His stomach clenched at the memory.
Good, he thought. Hold on to that feeling. Because that was exactly what would happen again if he got involved with Jeanie. The town was already obsessed with her being here. One, because she was new. Two, because she was serving them their life-giving coffee. And three, because she was a beautiful ray of sunshine.
Nope. Cut it out.That’s exactly the kind of nonsense that’d blinded him to reality last time. Jeanie just got here. Not to mention she had no experience running a small business. And she was used to living in Boston. Logan absolutely could not get involved with someone who had one foot out the door. Again.

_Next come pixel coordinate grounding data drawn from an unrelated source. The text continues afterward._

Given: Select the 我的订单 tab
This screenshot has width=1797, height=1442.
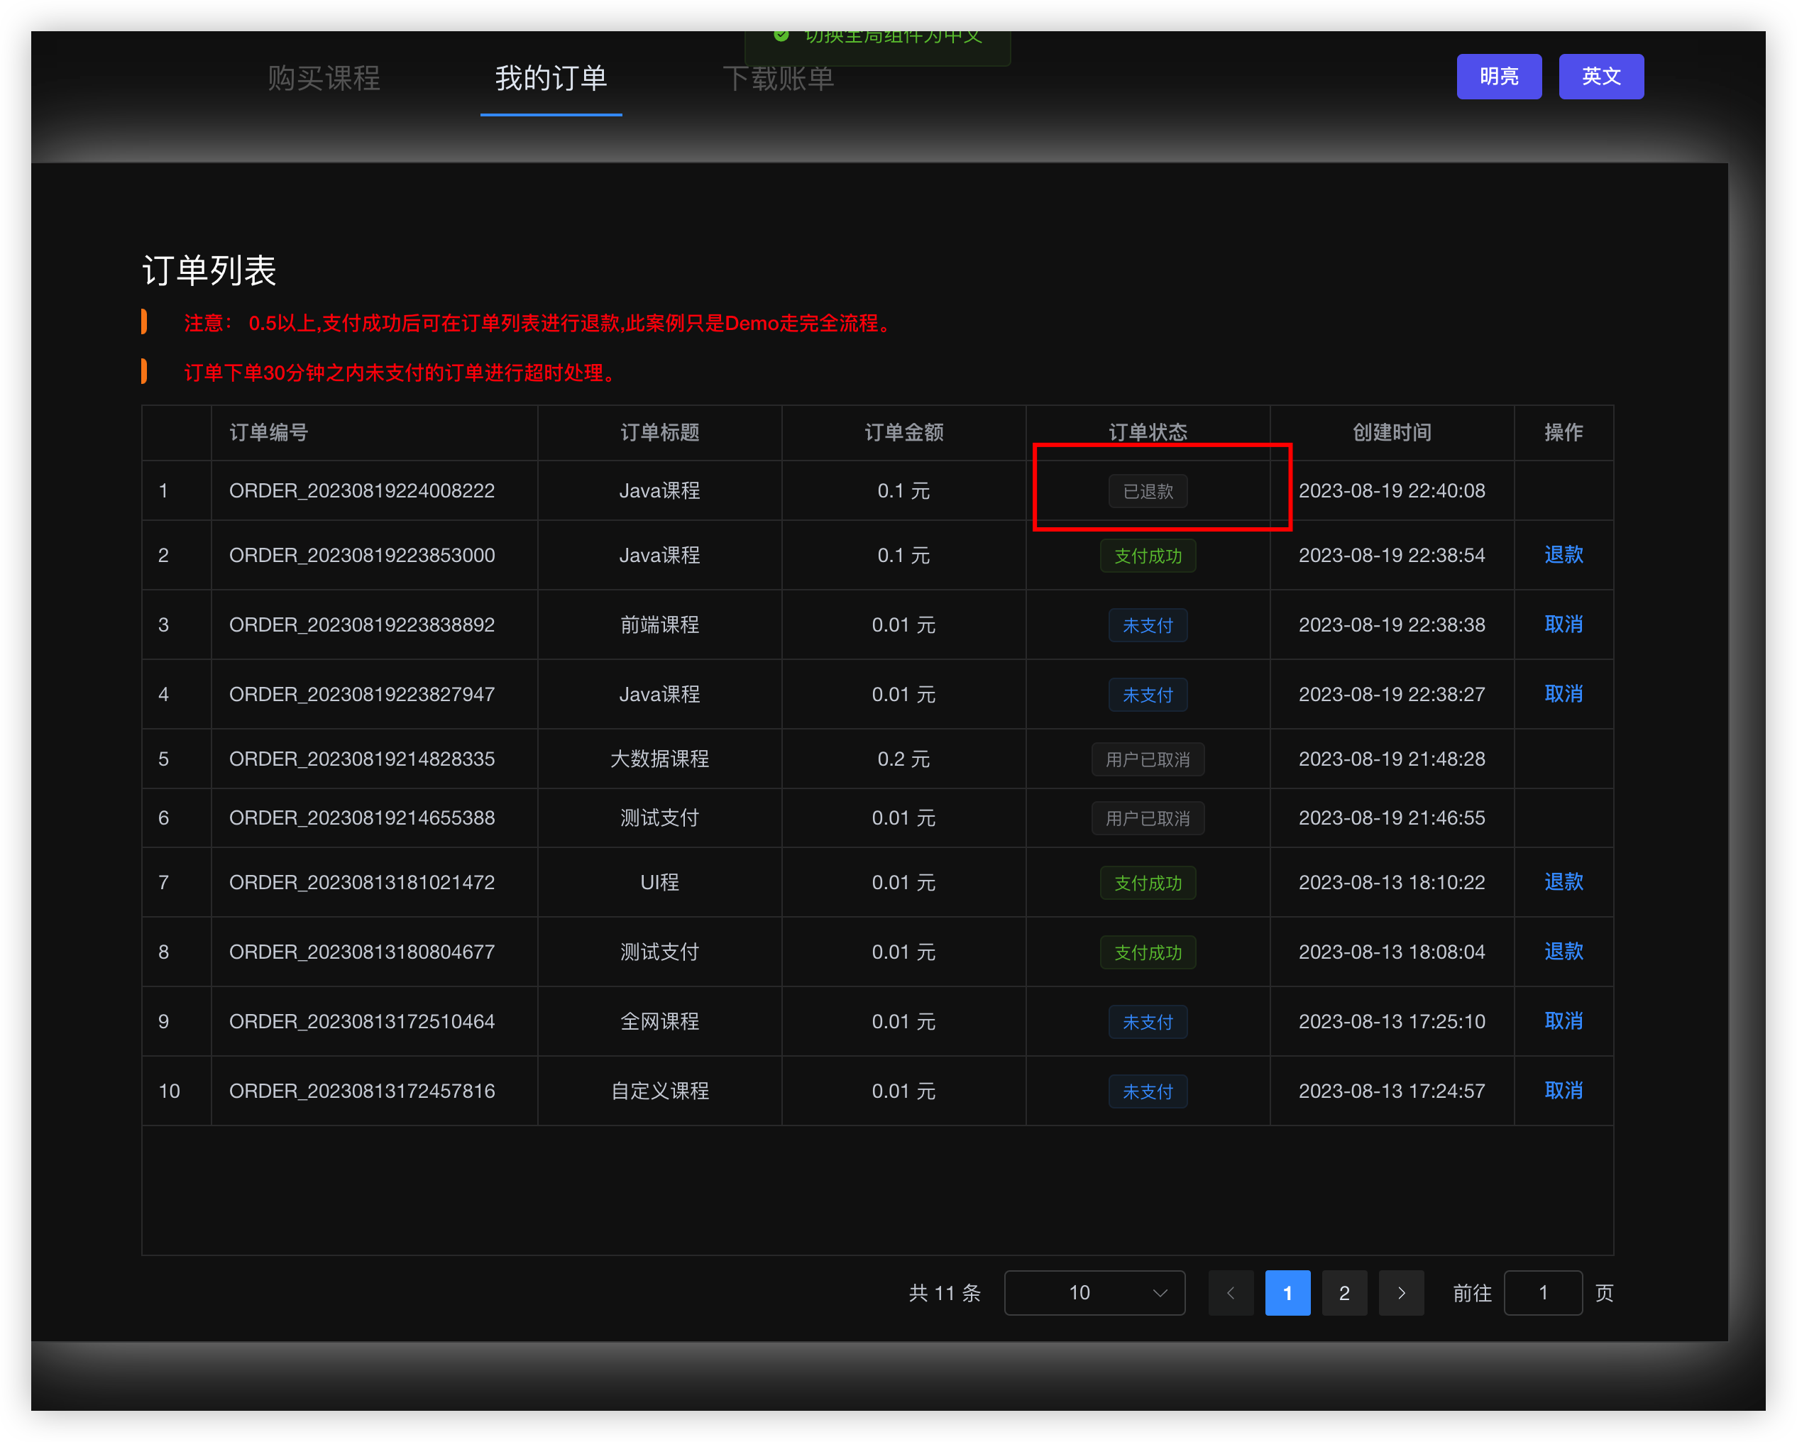Looking at the screenshot, I should tap(551, 78).
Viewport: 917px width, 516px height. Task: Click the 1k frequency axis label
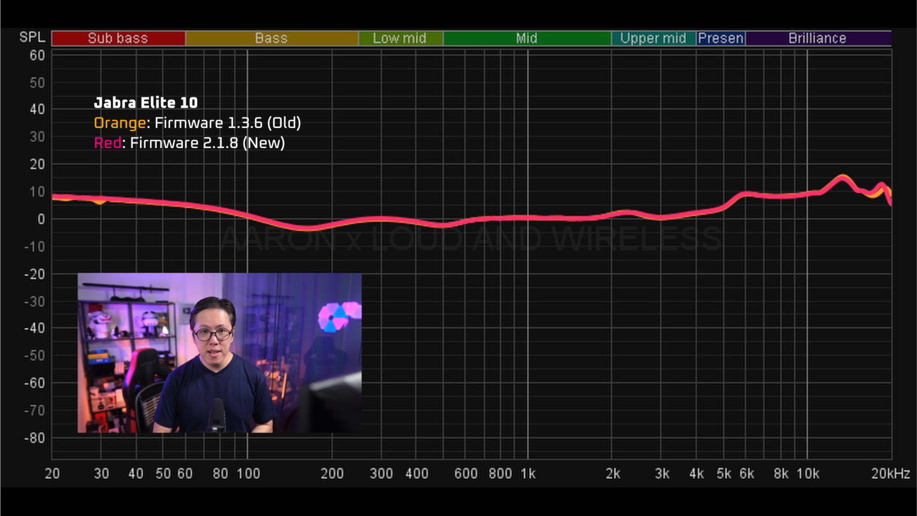coord(528,474)
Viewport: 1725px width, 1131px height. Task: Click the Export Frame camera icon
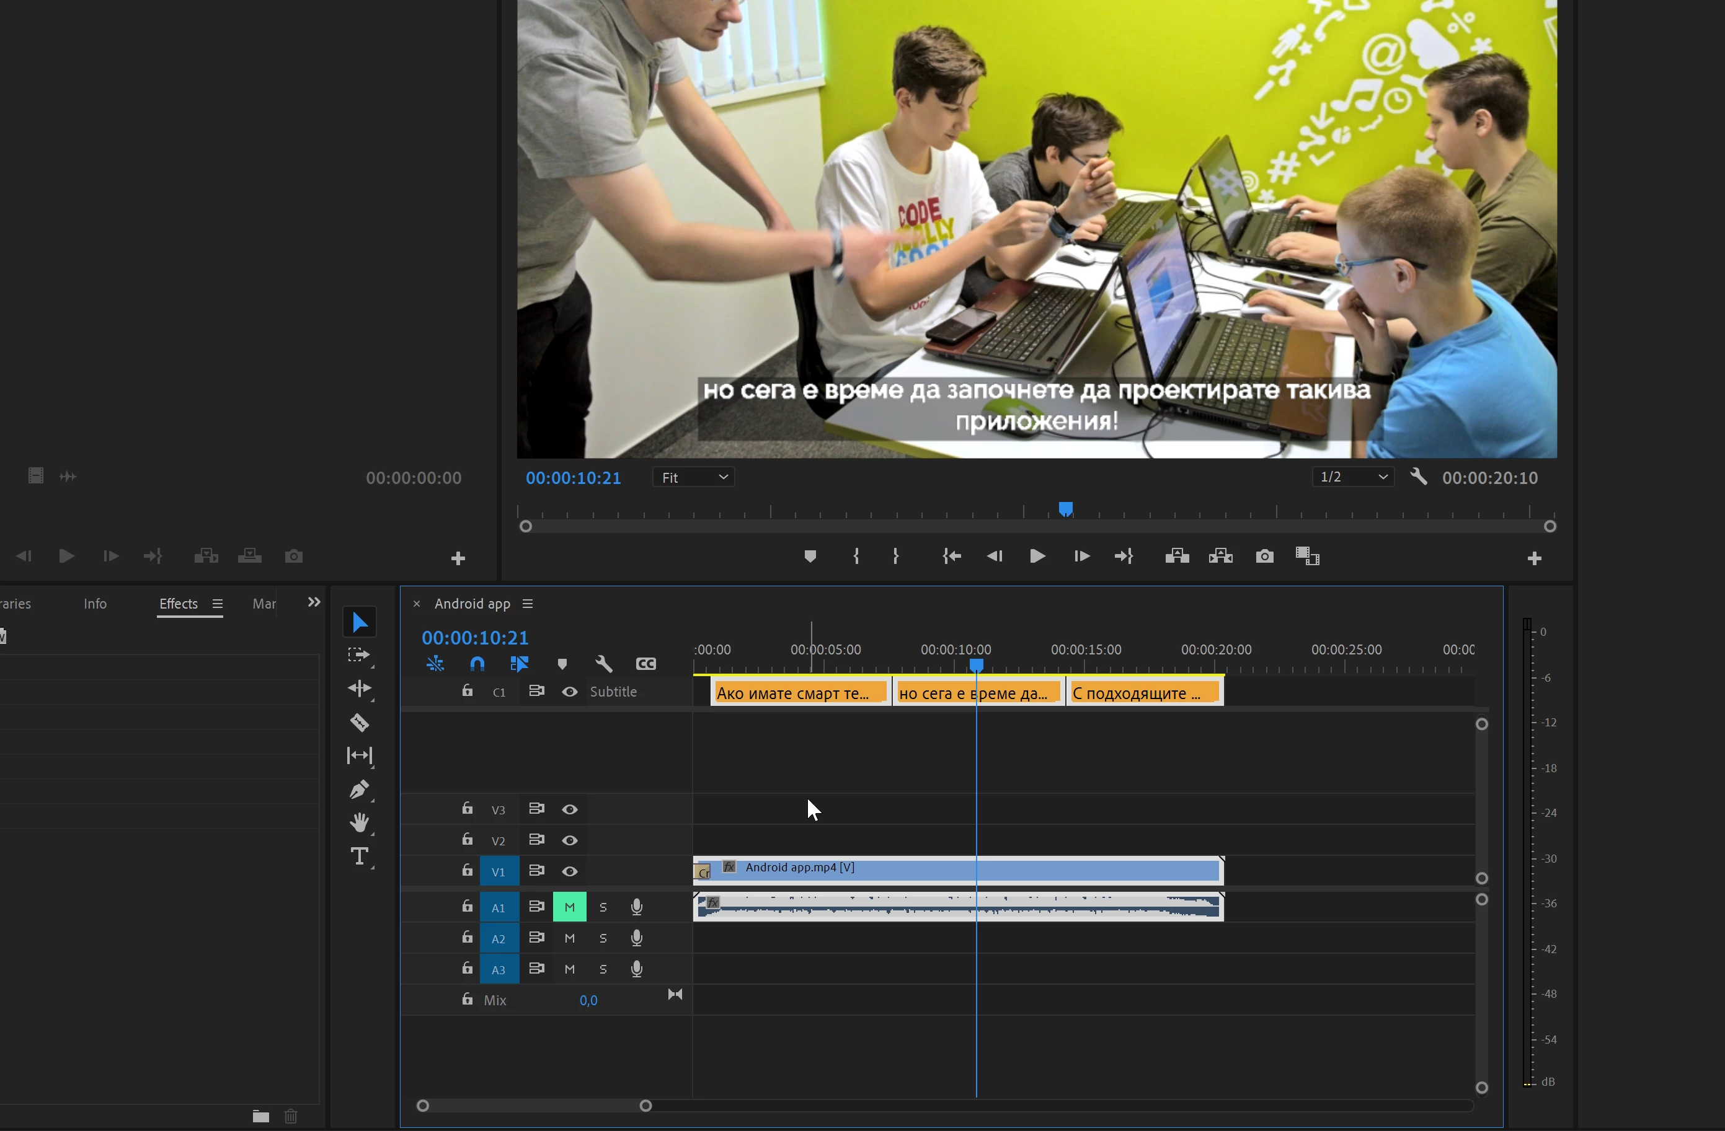(x=1264, y=556)
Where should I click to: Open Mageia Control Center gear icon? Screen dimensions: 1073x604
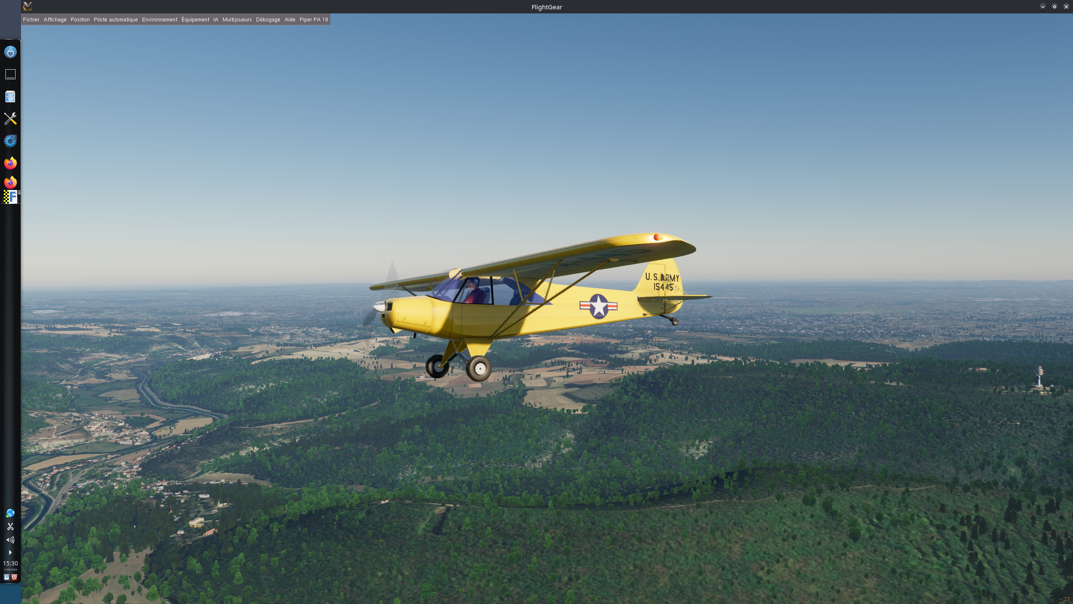pos(10,141)
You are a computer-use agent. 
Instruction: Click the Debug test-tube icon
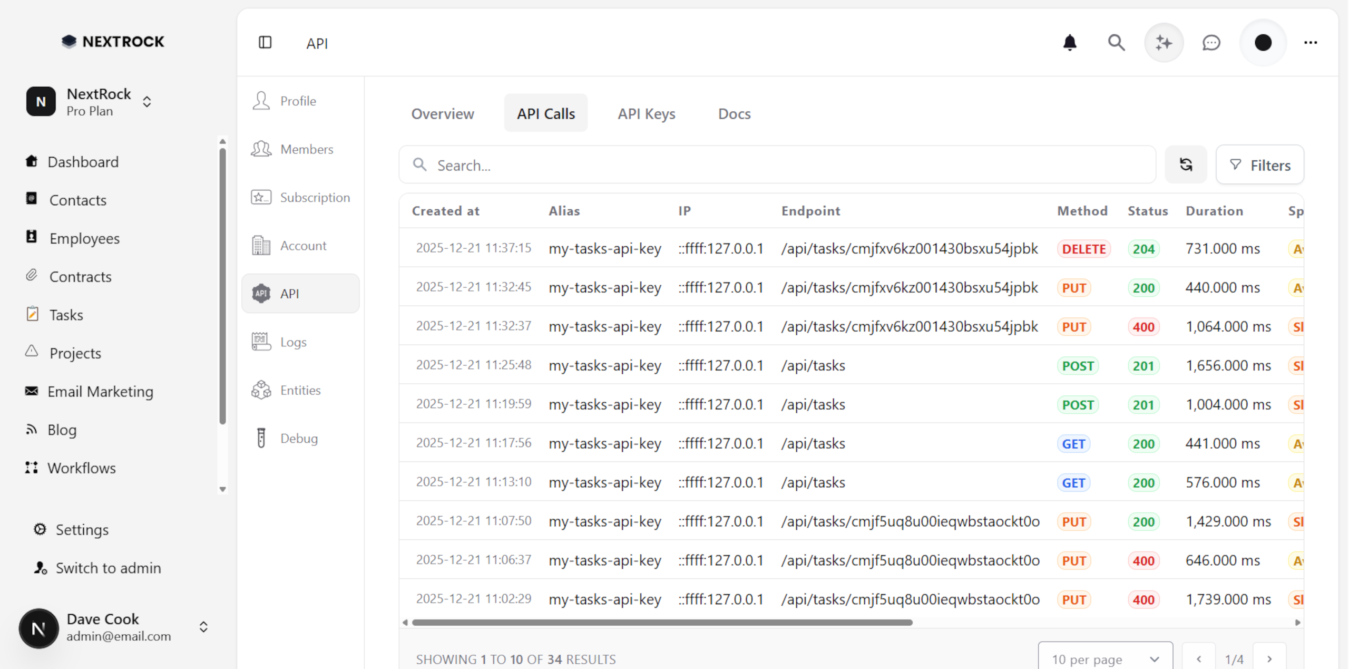pos(261,438)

No more dating flight risks. No more dating with the town watching.
Two simple rules to remember. Surely, even a man with a history of making horrible decisions regarding women could do that.
He stopped in front of the old fence that kept Harry Styles, his rescue alpaca, safely out of the driveway. Or attempted to. He was always finding the shaggy animal everywhere he shouldn’t be, including with his head halfway in the kitchen window munching on the screen.
He gave the old boy a good scratch on his head, Harry giving him a flick of his ears in thanks. His grandmother had let the small group of girl scouts, that had dropped by with her cookie order one day, name him, but Logan had to admit, it suited him. There was something very confident about this alpaca, something that said he could sell out stadiums to thousands of screaming fans, too, if he wanted. He’d just rather be here, munching grass instead.
Logan scratched him a bit longer, letting his old memories drift away before heading to Jeanie’s. It was a cool night even though it was only early October, and the wind rustled the dry leaves across the fields. The moon was full and bright overhead, with a stray cloud casting a shadow across it every now and then.
As good a night as any for a ghost hunt, he supposed.
He bid Harry goodbye and hopped in his truck. Might as well get this whole absurd night over with, he told himself, even as his stomach flipped with a new emotion he refused to identify as excitement to see Jeanie.